(Stored items)
>>>>
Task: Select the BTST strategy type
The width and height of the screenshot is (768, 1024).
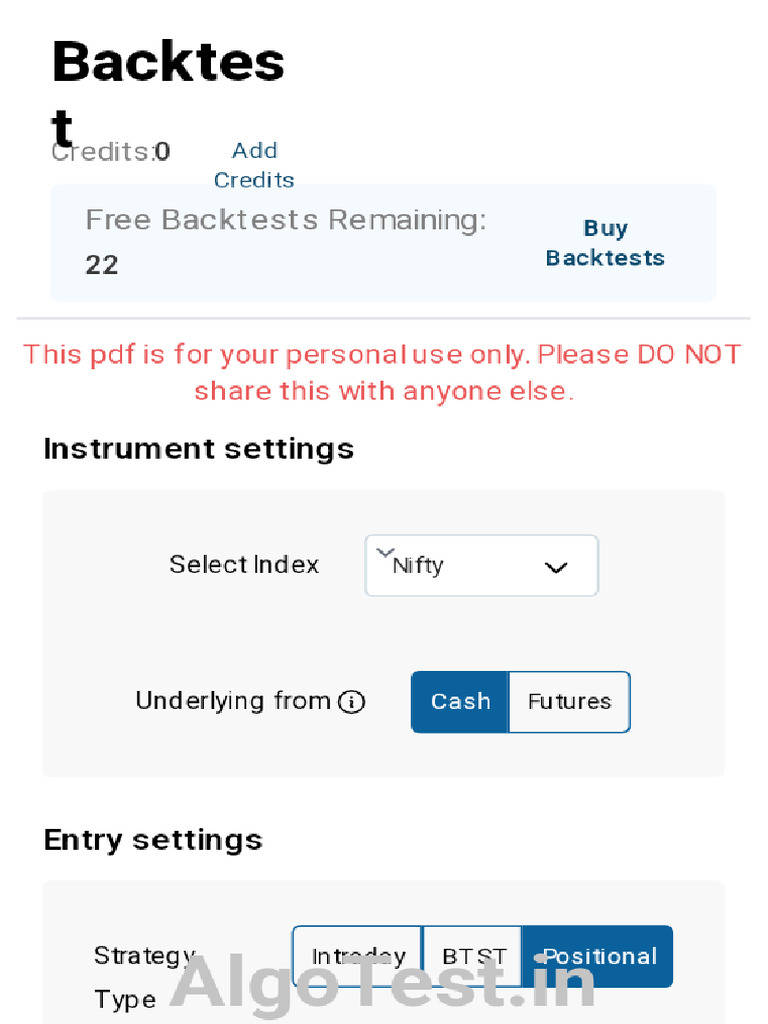Action: click(x=473, y=956)
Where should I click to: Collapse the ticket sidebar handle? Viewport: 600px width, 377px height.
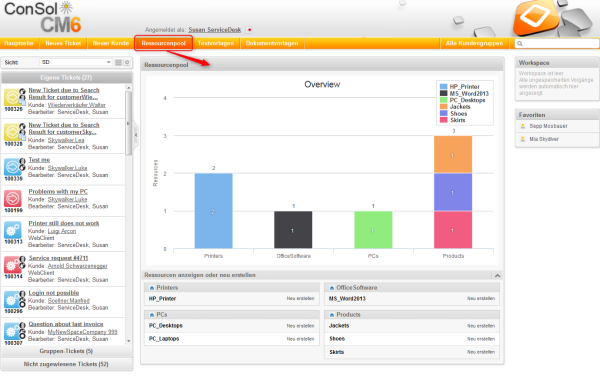pyautogui.click(x=136, y=135)
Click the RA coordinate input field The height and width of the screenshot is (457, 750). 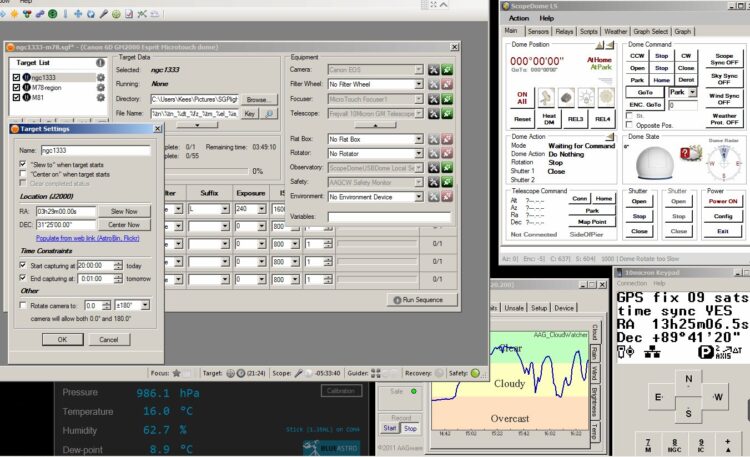(66, 211)
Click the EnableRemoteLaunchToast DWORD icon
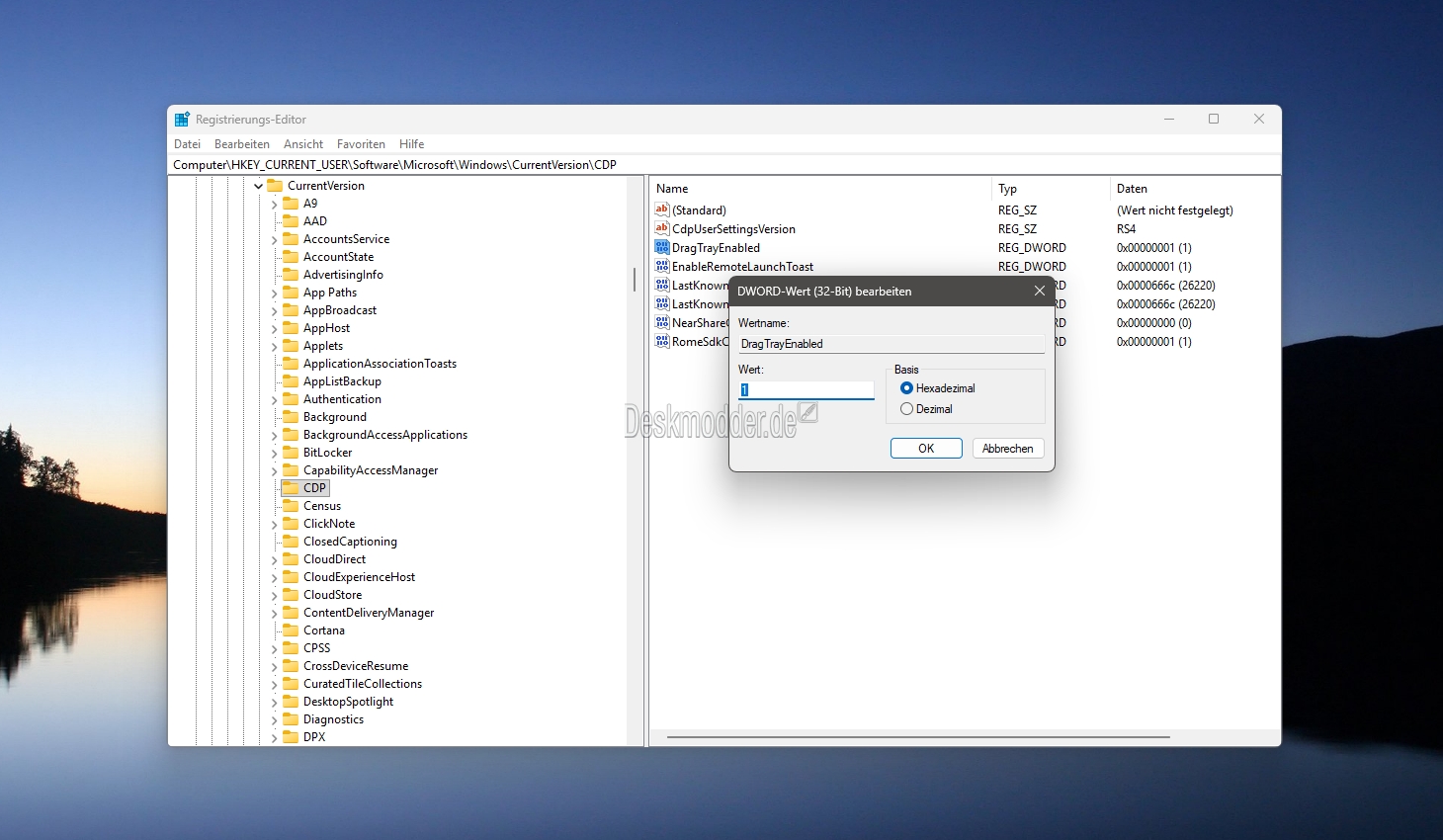Screen dimensions: 1443x840 coord(662,266)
<<<<
**YOUR GOAL:**
Retype exactly the lines from the line containing "Click the EnableRemoteLaunchToast DWORD icon" through the end of the entries above, including both ends, and leave every picture out.

**WRITTEN REPLY:**
Click the EnableRemoteLaunchToast DWORD icon
Screen dimensions: 1443x840 coord(662,266)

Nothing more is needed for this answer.